Safe Harbor for Section 965 Transition Tax Amounts. Similarly, if information necessary to accurately calculate Section 965 transition tax amounts with respect to a “specified foreign corporation” (SFC) is not readily available and the SFC is neither a foreign-controlled CFC with respect to which there is a related Section 958(a) U.S. Shareholder nor a U.S.-controlled CFC, an unrelated Section 958(a) U.S. Shareholder generally may determine its transition tax amounts (but not any indirect foreign tax credits) using “alternative information.” However, the safe harbor only applies to amounts reported on a return both due and filed before October 1, 2019 or a return both due and filed after October 1, 2019. Accordingly, taxpayers with returns due after October 1, 2019 who filed early, on or before October 1, 2019, are not able to take advantage of the safe harbor. Nor are those with returns due before October 1, 2019 who file late, after October 1, 2019. Alternative information may also be used to comply with Form 5471 reporting requirements of U.S. Shareholders with respect to any SFC that is neither a foreign-controlled CFC with respect to which there is a related Section 958(a) U.S. Shareholder nor a U.S.-controlled CFC.

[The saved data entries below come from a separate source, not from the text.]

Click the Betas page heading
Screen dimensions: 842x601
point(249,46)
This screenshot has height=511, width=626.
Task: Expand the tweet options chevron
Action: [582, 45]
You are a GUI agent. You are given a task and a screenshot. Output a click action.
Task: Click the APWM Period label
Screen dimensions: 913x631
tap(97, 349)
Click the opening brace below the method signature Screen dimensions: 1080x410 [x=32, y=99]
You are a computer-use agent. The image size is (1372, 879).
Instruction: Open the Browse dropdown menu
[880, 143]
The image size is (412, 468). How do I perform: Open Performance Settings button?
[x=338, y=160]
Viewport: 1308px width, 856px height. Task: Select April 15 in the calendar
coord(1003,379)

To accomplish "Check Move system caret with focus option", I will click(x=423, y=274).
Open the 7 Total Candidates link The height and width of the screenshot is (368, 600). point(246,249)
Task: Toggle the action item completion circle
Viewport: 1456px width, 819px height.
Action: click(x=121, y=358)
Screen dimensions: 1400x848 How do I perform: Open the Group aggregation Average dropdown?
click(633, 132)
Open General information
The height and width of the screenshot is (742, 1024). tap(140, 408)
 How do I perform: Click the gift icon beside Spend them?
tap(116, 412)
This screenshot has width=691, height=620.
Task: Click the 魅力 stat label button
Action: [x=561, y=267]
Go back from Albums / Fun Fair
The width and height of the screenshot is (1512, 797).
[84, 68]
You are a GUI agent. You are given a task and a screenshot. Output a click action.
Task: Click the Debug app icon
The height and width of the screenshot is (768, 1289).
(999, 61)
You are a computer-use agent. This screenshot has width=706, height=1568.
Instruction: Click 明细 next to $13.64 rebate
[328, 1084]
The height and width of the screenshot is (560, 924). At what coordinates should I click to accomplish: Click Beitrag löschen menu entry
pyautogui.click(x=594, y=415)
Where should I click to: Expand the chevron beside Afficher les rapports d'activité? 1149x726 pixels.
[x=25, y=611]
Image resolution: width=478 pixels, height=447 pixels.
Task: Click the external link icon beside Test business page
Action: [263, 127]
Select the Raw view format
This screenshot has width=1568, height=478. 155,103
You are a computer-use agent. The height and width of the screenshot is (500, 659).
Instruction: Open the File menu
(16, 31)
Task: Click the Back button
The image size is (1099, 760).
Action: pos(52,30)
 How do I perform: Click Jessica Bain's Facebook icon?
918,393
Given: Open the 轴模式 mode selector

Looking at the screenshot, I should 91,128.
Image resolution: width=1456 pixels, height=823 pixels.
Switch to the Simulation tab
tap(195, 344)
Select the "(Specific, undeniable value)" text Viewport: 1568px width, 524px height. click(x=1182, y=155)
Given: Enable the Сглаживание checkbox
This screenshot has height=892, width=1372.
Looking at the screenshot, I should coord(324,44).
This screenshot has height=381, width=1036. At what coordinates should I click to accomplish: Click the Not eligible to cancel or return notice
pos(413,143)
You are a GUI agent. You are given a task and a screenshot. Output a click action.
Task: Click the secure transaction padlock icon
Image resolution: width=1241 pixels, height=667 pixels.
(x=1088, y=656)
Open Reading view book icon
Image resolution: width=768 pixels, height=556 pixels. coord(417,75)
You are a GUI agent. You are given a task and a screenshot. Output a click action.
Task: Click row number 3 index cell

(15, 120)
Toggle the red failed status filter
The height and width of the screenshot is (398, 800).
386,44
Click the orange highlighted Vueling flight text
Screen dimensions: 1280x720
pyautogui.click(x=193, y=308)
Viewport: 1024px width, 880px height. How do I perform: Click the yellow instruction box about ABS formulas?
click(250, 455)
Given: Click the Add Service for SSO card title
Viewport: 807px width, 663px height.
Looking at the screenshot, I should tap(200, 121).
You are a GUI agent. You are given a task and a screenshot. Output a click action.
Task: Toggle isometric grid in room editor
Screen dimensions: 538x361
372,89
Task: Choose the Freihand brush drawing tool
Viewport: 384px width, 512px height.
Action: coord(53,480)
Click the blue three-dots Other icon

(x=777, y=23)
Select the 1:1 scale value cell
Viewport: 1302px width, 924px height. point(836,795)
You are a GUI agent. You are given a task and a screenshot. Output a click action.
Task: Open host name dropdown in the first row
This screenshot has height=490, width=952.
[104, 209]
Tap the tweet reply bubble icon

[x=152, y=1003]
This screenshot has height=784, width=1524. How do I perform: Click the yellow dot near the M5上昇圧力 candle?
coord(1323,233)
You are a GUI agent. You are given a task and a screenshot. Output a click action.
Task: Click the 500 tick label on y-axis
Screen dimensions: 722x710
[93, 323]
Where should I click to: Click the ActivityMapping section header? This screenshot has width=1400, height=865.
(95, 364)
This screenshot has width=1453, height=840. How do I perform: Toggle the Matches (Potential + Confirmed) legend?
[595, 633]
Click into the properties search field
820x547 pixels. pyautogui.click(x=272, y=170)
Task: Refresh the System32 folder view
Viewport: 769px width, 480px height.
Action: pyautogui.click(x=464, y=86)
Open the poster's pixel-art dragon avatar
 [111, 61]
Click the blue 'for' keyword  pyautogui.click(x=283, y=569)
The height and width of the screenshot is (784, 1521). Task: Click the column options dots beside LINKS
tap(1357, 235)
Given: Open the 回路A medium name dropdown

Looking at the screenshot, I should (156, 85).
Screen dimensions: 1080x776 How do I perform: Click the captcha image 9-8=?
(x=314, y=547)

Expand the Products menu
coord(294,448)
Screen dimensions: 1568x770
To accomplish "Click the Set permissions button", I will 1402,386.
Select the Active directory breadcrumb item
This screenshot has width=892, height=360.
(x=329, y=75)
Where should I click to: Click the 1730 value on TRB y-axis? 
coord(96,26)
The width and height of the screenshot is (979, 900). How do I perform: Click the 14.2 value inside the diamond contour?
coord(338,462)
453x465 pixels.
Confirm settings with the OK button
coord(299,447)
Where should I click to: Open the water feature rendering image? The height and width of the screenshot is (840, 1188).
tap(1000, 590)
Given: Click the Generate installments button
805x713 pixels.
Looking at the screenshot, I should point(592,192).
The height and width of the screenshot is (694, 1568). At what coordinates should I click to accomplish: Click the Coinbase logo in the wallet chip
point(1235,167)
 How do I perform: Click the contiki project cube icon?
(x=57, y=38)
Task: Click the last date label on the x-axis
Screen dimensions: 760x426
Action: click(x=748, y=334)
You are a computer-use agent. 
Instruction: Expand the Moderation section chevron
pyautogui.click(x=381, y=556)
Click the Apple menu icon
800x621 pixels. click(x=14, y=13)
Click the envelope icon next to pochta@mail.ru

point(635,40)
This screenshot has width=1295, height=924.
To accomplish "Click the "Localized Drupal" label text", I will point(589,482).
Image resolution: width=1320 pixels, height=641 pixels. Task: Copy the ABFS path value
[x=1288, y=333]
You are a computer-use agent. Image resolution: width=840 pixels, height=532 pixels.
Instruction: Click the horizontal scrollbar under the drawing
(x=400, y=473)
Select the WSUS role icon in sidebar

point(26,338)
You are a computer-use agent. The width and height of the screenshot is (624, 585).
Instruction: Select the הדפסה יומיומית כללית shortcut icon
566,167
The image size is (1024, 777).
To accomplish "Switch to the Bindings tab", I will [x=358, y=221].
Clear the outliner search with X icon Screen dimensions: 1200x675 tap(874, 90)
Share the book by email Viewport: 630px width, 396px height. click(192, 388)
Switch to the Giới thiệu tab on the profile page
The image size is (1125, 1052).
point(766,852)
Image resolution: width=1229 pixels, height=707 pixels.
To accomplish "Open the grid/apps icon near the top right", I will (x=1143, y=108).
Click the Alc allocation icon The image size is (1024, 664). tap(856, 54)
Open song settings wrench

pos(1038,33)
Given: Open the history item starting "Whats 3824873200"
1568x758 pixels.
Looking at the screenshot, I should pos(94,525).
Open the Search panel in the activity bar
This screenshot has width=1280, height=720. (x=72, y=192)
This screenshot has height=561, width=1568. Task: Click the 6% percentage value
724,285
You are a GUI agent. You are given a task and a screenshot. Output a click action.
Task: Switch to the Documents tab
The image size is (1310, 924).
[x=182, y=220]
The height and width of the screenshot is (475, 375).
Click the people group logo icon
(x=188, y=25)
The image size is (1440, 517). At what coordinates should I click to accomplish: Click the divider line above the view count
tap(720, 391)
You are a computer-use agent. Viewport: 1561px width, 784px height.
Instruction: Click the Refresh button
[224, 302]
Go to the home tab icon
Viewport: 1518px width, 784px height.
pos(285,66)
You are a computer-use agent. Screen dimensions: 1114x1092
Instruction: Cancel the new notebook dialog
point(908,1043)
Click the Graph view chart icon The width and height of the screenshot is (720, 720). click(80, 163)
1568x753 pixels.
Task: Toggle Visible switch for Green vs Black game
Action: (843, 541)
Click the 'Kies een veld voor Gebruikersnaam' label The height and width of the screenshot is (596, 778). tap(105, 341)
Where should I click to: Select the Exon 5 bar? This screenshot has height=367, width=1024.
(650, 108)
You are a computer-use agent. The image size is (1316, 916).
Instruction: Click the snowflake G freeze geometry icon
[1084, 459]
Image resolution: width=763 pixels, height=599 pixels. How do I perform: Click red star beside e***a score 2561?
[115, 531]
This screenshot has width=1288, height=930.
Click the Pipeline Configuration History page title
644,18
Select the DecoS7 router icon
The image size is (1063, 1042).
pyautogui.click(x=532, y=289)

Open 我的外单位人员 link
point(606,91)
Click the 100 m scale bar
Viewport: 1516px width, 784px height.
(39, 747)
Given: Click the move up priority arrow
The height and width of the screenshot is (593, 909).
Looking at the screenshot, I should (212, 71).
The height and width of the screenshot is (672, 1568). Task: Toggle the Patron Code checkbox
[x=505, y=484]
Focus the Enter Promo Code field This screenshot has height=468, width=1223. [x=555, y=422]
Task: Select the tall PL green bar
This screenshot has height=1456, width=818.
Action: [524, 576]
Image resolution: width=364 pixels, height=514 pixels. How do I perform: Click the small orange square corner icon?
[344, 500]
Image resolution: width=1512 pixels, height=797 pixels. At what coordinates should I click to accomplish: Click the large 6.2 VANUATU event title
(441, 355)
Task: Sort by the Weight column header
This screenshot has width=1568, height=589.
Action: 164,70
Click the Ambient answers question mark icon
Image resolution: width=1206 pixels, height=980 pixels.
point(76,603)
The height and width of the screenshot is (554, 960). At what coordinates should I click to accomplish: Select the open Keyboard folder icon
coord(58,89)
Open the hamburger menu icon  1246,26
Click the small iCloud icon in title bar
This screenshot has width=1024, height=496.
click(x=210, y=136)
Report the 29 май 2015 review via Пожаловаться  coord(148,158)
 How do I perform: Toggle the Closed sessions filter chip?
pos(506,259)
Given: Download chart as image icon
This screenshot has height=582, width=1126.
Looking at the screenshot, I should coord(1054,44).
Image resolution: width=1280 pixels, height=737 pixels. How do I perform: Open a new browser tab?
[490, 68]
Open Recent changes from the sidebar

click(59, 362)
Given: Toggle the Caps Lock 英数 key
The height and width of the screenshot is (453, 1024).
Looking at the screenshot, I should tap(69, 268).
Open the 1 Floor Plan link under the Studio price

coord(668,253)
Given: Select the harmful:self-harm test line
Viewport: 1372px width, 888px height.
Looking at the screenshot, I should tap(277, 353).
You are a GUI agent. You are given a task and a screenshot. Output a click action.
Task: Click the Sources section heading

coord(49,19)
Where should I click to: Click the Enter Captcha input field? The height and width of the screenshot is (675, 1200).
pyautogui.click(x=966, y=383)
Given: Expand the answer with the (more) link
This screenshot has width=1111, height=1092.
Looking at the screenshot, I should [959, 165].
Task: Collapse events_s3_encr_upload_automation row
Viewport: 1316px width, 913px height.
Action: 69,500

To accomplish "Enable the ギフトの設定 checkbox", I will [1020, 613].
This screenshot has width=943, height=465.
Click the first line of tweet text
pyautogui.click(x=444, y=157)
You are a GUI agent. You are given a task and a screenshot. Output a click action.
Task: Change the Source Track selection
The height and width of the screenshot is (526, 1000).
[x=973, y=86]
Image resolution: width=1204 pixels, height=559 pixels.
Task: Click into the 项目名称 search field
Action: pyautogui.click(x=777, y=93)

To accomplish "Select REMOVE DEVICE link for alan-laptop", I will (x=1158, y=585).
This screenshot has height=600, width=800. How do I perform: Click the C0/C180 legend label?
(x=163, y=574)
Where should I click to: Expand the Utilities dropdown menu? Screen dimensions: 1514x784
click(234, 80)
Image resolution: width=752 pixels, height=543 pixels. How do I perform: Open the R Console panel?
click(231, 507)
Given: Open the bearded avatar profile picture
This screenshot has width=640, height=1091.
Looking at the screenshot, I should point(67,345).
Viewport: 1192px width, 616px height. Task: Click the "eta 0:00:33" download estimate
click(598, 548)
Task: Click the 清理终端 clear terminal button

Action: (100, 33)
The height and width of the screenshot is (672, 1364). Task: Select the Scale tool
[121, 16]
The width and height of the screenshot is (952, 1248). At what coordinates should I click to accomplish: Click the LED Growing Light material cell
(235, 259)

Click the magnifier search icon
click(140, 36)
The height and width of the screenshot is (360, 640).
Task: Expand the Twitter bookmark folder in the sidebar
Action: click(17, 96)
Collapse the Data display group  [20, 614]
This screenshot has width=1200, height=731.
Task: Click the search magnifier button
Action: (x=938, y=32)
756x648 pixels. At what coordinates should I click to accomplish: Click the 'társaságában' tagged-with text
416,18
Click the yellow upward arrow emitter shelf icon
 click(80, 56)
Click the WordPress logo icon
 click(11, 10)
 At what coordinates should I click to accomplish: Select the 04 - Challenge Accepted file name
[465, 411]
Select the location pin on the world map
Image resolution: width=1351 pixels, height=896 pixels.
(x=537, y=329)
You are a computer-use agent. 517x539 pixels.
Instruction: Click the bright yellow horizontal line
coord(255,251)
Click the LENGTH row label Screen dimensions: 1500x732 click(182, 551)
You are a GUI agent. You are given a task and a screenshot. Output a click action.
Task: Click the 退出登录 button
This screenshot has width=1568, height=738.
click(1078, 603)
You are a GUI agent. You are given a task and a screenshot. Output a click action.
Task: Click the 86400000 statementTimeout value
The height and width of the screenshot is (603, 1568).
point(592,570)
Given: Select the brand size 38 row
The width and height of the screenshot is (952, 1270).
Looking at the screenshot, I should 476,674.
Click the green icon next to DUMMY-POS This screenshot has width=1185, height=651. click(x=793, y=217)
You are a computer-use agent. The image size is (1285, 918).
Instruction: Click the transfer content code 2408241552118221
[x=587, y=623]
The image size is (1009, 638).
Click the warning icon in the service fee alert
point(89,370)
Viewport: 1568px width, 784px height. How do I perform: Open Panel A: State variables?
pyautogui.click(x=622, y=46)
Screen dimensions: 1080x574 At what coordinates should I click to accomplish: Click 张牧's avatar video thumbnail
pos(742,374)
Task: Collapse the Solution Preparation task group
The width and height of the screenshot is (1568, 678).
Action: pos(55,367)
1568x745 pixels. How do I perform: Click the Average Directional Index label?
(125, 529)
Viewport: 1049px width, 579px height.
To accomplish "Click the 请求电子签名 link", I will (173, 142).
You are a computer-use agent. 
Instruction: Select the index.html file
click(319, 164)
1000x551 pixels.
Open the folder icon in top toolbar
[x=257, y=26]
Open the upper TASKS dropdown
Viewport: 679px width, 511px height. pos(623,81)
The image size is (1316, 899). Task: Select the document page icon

Other Form 5471 Filing Relief. The IRS also stated in the Revenue Procedure that it intends to narrow the Form 5471 filing obligations for “Category 5 filers” (i.e., U.S. Shareholders who directly, indirectly or constructively owned stock of the CFC on the last day in the year on which it was a CFC) in certain circumstances. Specifically, fewer of the form’s schedules will need to be required by a Category 5 filer if either (i) the filer is a Section 958(a) U.S. Shareholder and is not related to the foreign-controlled CFC or (ii) the filer is not a Section 958(a) U.S. Shareholder but is related to the foreign-controlled CFC. A Category 5 filer that is not a Section 958(a) U.S. Shareholder and not related to the foreign-controlled CFC will not be required to file the form.
Applicability Dates. Taxpayers generally may apply the provisions in the Revenue Procedure with respect to the last taxable year of a foreign corporation beginning before January 1, 2018, each subsequent taxable year of such foreign corporation, and the taxable years of U.S. Shareholders in which or with which such taxable years of such foreign corporation end.
1 All Section references are to the Code.
2 A “Section 958(a) U.S. Shareholder” is a U.S. Shareholder that owns at least some stock of the CFC directly or indirectly through foreign entities (i.e., not solely constructively).